I've found that you have to be focused on results and deliverables, not attitude, expectations, or emotions. When you've got a burning platform like I've got, I don't care whether people believe it or not. Give me the results! The numbers have got to improve. Of course, there are some people who already have the right attitude; they've been waiting for this opportunity. In fact, most people said, "It's about time. Put me in, coach! Where do I sign up?"
When you come into a system that's having problems and you introduce bold initiatives, you face the challenge that there is no belief system. People don't know what they can believe in. So you have to demonstrate that everything you've said actually can happen. That is a huge challenge. Part of that 60-day agenda has to be significant movement in at least some of the areas you have to fix.
Now I got lucky because we saw tremendous improvement in the first 60 days. As a result, this organization has done some things that are being talked about in the analyst community and among the leaders of this business. They can't believe the changes. That kind of early success creates its own belief system; more people sign up, and the momentum takes off.
Let's assume that I'm not the head of a department or a division -- but I still want to create change in my company. What can I do to be a change agent?
I get asked that all the time. There are eight things I tell people. The first is we all have some realm of authority that defines the sandbox in which you can play as an agent of change. A lot of people don't understand that. They think that if they're a change agent, the first thing they've got to do is work on the human resource system to give them a pay-for-performance model. They spend their time thinking, "I've got to get the HR people to cooperate." That's wrong. The place to start is with the things in your organization you already control. There's a tremendous amount you can change.
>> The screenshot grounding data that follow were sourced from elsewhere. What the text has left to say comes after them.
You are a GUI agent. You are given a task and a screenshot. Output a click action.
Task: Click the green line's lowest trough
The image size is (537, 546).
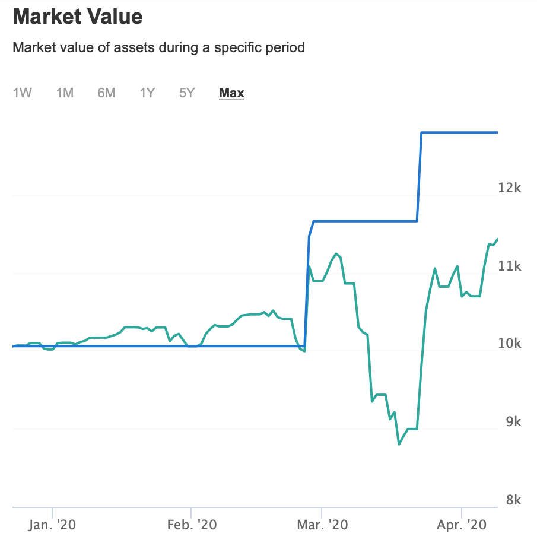[x=399, y=444]
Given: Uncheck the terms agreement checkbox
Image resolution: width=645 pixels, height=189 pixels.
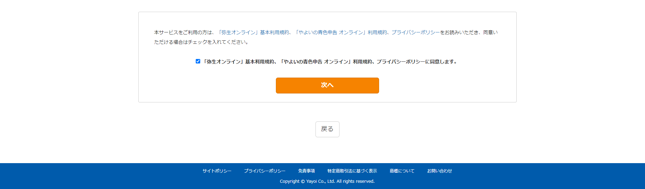Looking at the screenshot, I should [198, 61].
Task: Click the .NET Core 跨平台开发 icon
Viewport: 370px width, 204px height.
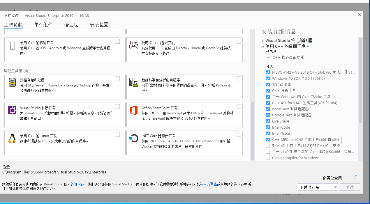Action: [x=133, y=139]
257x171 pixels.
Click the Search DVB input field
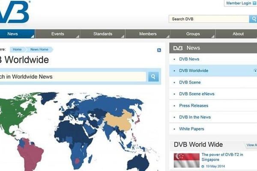[209, 19]
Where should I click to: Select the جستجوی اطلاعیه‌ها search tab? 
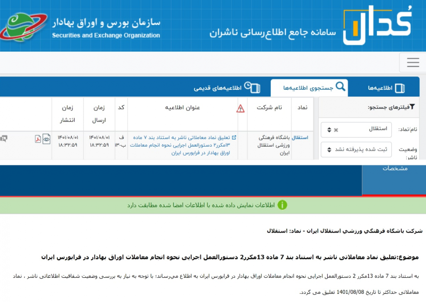pos(309,88)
But they need to understand and accept that limitation: you're not going to revamp the reward and compensation structure, so don't make it an issue. Look within your world and find the boundaries. Then within those boundaries, go for it.
The second thing is that aspiring change agents want permission for their change agenda. I've always felt that asking for permission is asking to be told no. Don't ask permission. You know where the boundaries are. Be bold and take a few risks. Most of the time, if it nets out to the result that you wanted, you're going to be a hero not a goat.
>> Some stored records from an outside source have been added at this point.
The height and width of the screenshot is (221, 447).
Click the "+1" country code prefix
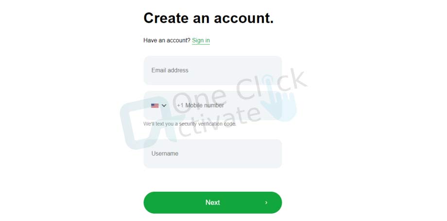(x=180, y=105)
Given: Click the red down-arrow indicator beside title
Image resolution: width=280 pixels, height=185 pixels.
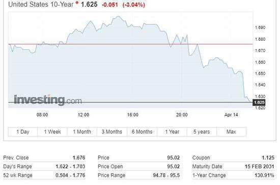Looking at the screenshot, I should (77, 3).
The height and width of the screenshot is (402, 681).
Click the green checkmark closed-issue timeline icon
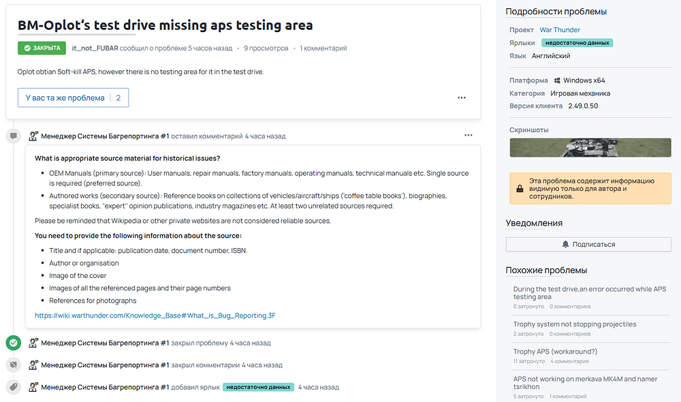coord(13,343)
The third thing to remember is that the system is stacked against you. Never underestimate that. Pick your battles. As a change agent, you have to pick which battle you really mean to fight, and never sacrifice the war over one little skirmish. You have to learn to think of leading change like working in an emergency room. If you go to an emergency room, the triage nurse decides who lives and who dies. The kid with a broken finger can wait for five hours while the medical team deals with a life-or-death case that's on the operating table. I faced this at Ameritech. There were 60,000 people, all potential patients. The change agent has limited resources. So you keep coming back to the question, What are the priorities? Some people are going to have to sit in the waiting room.
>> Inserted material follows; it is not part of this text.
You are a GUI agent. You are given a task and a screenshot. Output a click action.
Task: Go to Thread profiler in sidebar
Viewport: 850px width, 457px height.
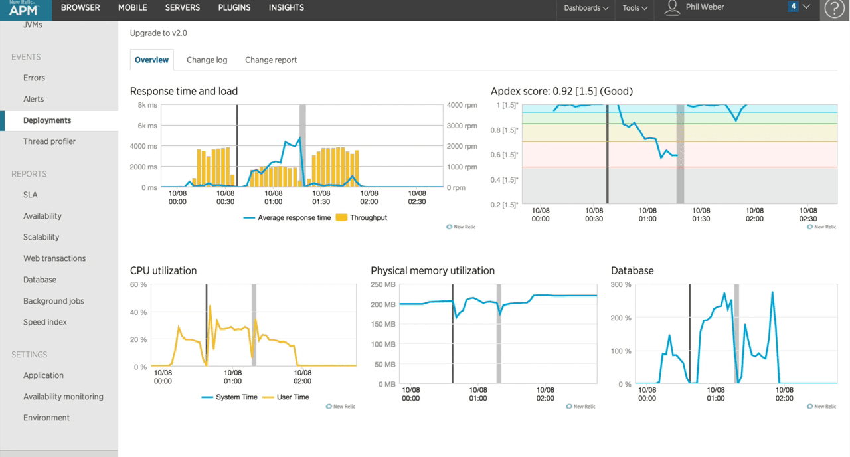(x=49, y=141)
Fourth, I believe that any change agent has got to have a model of change. That's what working in Ameritech gave me; it's what the Ameritech Institute was all about. Even people who barely understand the change process, who have no idea about a change model, can have a foundation if they stop and ask themselves: What's my point of view?
Fifth, every change agent has to deal with the political issues of change. That means they have to understand that being an effective change agent is not about being a kamikaze pilot. The few kamikaze pilots I've met since I started learning about change are genuinely stupid, bent on self-destruction. I learned a long time ago that a change agent has got to learn to stay alive. A dead change agent doesn't do anybody any good.
What's a more common political problem, and ultimately more difficult, is the issue of being seduced by the organizational opportunity and staying safe. A change agent who's looking over the hedge at the next opportunity isn't going to succeed. I don't believe change agents can stay safe. They've got to answer the question, How am I going to deal with this thing called a career and this political system?